### Collected data entries
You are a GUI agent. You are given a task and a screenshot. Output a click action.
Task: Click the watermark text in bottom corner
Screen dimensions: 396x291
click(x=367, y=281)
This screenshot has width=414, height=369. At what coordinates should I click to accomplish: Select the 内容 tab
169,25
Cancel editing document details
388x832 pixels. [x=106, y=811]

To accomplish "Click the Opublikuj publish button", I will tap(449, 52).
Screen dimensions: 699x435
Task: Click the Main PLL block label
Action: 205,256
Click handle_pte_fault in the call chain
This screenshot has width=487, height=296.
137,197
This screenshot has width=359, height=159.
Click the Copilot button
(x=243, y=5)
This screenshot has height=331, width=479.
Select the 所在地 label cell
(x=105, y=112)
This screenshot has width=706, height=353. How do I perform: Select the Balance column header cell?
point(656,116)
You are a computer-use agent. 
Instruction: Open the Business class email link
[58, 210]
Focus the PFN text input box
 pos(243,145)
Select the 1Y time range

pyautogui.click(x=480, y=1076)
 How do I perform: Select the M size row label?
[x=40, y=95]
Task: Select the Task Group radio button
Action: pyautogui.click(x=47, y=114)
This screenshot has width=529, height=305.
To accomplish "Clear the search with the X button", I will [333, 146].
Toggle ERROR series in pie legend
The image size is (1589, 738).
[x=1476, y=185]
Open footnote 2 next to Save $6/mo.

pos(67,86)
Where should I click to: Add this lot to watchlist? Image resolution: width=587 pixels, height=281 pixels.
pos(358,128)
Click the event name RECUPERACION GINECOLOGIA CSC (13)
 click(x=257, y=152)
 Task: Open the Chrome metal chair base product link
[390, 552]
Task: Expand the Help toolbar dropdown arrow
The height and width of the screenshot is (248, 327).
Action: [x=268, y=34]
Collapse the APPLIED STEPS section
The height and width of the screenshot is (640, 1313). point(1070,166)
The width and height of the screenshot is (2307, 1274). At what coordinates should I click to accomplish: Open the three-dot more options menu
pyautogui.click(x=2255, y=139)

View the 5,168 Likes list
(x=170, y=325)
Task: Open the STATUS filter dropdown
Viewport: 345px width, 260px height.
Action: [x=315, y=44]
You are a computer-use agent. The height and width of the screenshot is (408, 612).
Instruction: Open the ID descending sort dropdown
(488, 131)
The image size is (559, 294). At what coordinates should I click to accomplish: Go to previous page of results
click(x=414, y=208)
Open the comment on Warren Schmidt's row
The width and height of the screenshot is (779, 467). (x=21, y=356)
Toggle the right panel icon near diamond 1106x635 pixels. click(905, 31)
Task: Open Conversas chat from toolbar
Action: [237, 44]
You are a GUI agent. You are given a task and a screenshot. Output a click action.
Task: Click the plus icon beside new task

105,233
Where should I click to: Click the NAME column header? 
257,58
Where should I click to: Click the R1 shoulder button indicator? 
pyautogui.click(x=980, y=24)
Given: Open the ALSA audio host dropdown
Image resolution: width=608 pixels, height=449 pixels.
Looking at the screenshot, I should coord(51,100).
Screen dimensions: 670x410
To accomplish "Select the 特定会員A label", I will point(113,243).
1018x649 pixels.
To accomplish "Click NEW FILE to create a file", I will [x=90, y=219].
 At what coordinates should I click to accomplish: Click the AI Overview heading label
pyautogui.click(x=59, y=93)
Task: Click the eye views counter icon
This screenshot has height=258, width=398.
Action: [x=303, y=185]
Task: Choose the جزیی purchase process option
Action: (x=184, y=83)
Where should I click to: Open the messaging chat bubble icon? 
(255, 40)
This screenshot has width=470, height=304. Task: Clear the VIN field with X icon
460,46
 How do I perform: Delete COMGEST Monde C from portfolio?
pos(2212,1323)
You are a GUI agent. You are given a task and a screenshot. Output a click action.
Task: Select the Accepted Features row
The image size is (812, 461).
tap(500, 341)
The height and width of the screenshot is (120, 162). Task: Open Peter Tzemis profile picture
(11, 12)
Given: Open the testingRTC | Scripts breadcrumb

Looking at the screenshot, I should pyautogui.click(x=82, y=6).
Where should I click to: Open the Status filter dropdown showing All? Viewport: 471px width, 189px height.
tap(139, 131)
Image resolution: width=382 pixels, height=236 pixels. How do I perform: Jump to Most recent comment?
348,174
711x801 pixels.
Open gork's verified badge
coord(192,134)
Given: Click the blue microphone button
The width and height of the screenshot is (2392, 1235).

### PROBLEM STATEMENT
In the records, which lines mention the word "computer"? Copy those lines.

### EXERCISE ANSWER
You are a computer-use agent. 
You are a computer-use agent. The height and width of the screenshot is (408, 612).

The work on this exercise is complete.